### Create Latitude and Longitude Combinations

In [1]:
# Import the dependencies.
import pandas as pd
import numpy as np
import matplotlib.pyplot as plt

# Use the citipy module to determine city based on latitude and longitude.
    # Under "Looking up with coordinates," the first line says from citipy import citipy, meaning we'll import the citipy script from the citipy module.
    # When a Python file containing a script is imported to use in another Python script, the .py extension does not need to be added to the name of the file when using the import statement.    
from citipy import citipy

# Import the datetime module from the datetime library.
    # If we want to convert the timestamp to the International Organization for Standardization (ISO) format, or YYYY-MM-DD-HH-MM-SS, we need to use the Python datetime module.
from datetime import datetime

# Import the API key.
    # When a Python file containing a script is imported to use in another Python script, the .py extension does not need to be added to the name of the file when using the import statement.
from config import weather_api_key

Since we are creating arrays of latitudes and longitudes, we'll declare each array as a variable. In the next cell, add the following code that we used to generate the random latitudes. Also, we'll create a similar code snippet that will generate longitudes. To ensure enough latitudes and longitudes, we'll start with 1,500. In addition, we'll pack the latitudes (lats) and longitudes (lngs) as pairs by zipping them (lat_lngs) with the zip() function.
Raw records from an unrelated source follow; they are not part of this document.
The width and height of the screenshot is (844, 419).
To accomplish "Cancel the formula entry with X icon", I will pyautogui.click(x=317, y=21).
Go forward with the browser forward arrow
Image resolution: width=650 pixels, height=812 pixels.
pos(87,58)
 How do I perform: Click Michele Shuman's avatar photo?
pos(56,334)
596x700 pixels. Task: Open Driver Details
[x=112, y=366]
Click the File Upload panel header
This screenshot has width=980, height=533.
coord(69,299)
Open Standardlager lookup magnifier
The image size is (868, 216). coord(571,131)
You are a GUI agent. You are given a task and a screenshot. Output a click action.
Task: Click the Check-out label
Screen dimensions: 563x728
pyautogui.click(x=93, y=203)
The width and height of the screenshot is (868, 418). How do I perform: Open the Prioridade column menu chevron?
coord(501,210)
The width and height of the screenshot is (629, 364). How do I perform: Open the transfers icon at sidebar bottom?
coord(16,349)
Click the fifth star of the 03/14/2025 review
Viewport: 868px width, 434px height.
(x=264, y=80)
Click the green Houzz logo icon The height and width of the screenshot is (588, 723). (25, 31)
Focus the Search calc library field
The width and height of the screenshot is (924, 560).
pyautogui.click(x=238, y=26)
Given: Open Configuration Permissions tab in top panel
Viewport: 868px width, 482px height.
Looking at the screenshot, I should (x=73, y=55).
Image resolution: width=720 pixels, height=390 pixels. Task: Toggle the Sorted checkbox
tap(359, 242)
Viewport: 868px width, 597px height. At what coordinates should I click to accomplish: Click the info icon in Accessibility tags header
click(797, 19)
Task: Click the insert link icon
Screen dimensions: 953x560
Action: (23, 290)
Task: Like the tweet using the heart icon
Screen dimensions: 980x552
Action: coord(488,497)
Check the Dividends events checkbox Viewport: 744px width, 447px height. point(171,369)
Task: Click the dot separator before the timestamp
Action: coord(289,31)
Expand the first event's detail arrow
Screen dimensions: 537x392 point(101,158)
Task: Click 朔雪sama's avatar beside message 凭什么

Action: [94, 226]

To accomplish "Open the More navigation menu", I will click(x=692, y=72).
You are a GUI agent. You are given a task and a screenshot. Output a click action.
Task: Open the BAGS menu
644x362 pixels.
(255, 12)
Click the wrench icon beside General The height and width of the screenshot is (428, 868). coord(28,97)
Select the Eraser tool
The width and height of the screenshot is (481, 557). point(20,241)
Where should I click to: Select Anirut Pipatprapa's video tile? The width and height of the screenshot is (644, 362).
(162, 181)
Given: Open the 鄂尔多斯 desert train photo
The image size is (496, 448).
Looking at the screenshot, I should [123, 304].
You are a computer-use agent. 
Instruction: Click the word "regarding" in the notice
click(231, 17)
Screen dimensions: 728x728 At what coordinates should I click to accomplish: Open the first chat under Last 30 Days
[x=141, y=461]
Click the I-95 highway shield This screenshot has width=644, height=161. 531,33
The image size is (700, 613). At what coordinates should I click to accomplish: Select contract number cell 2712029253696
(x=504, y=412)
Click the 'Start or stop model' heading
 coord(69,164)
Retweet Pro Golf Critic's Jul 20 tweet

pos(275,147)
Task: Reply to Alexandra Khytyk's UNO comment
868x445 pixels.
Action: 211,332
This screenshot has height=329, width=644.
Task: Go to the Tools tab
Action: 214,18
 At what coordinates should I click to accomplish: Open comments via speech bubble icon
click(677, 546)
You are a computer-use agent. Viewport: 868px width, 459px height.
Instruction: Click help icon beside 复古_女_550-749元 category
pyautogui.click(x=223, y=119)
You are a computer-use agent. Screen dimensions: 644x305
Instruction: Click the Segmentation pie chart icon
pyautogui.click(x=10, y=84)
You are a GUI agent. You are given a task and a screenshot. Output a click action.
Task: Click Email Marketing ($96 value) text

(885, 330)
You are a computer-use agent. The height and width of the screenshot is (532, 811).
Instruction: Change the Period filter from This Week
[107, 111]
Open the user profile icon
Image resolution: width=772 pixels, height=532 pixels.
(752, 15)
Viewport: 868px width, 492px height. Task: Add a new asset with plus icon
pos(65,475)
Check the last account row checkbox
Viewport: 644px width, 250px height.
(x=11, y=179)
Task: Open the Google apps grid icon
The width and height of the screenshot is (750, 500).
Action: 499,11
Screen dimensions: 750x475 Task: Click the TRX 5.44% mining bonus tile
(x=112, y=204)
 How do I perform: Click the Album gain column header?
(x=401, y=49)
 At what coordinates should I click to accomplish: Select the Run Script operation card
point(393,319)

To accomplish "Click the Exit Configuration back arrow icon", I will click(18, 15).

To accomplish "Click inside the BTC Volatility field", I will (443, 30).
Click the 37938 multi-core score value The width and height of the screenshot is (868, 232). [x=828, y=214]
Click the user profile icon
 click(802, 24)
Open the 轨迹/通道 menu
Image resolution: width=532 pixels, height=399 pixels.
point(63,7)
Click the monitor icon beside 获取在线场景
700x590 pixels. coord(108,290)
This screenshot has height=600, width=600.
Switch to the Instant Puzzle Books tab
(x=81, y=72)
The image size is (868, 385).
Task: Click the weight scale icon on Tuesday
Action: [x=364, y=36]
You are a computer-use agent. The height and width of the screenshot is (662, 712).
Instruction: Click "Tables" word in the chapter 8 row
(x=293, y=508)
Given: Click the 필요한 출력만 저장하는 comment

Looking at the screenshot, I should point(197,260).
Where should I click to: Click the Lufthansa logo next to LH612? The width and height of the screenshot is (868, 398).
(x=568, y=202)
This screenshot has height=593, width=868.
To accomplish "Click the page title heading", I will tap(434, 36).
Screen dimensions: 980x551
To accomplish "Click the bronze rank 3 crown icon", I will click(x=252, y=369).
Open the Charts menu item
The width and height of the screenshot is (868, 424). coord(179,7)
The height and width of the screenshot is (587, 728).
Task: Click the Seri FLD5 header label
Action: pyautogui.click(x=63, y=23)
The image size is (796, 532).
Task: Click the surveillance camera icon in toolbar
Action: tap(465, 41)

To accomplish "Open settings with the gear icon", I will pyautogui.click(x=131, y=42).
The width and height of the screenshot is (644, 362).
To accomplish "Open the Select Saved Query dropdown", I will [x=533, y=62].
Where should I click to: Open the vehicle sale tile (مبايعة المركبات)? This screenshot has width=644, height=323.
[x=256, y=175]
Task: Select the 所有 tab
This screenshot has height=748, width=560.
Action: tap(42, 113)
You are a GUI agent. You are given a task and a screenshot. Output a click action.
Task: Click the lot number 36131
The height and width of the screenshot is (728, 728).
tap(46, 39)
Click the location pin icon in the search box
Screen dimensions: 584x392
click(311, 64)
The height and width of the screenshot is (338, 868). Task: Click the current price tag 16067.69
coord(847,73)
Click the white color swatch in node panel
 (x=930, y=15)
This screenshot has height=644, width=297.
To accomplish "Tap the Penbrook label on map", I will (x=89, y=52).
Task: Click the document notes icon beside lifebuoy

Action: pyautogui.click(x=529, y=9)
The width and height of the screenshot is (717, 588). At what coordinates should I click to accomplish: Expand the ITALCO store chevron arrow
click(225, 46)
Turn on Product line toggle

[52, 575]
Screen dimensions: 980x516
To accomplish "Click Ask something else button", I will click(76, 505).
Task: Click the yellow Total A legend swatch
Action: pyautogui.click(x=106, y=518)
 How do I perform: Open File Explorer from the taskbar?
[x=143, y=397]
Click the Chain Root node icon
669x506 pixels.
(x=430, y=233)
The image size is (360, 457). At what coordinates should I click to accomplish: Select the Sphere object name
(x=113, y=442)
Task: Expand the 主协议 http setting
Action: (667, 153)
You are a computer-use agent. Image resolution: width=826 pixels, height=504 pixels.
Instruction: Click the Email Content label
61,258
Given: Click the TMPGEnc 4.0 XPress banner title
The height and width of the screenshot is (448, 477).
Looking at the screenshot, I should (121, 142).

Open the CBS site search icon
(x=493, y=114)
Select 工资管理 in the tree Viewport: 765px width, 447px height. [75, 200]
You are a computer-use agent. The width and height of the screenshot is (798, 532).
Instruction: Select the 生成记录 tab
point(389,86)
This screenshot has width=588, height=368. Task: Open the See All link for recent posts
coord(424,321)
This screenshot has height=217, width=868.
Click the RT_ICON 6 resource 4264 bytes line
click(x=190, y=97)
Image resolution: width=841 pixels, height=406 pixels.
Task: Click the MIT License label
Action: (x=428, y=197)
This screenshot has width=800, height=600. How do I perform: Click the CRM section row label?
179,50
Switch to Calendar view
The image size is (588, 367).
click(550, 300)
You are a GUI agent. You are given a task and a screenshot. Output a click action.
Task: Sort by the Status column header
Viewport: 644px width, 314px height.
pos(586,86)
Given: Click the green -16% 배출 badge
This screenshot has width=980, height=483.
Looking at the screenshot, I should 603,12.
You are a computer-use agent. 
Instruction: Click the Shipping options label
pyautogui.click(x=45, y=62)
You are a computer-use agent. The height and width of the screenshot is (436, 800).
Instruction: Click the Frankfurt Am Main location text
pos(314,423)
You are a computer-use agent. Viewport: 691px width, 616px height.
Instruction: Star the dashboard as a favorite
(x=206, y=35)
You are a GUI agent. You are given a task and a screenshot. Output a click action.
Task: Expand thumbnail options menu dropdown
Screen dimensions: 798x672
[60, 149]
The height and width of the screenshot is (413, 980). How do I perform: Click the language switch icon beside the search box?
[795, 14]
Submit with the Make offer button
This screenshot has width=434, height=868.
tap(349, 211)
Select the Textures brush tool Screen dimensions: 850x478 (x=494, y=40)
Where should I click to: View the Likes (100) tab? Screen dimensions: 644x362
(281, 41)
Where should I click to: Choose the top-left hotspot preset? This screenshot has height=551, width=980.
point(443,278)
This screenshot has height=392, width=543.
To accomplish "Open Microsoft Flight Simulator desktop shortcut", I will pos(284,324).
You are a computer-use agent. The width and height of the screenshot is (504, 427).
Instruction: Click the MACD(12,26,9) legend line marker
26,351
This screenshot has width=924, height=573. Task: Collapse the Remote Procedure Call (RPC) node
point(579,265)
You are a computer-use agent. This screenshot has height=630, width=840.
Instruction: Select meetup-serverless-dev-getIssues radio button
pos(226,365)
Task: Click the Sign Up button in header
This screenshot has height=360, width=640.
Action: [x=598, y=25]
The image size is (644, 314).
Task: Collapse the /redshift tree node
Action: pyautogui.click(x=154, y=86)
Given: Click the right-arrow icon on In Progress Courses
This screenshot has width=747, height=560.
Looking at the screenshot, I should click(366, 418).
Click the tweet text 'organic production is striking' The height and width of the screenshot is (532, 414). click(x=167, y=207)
When we run this cell, the output is a zip object in memory. The zip object packs each pair of lats and lngs having the same index in their respective array into a tuple. If there are 1,500 latitudes and longitudes, there will be 1,500 tuples of paired latitudes and longitudes, where each latitude and longitude in a tuple can be accessed by the index of 0 and 1, respectively.

In [2]:
# Create a set of random latitude and longitude combinations.
    # 1) Create arrays of latitudes and longitudes, we'll declare each array as a variable. 
    # 2) Use Numpty random uniform because its faster to generate the random latitudes and longtitudes.
            # To generate more than one floating-point decimal number between –90 and 90, we can add the size parameter when we use the NumPy module and set that equal to any whole number.
    # 3) Use zip() we'll pack the latitudes (lats) and longitudes (lngs) as pairs by zipping them (lat_lngs) with the zip() function.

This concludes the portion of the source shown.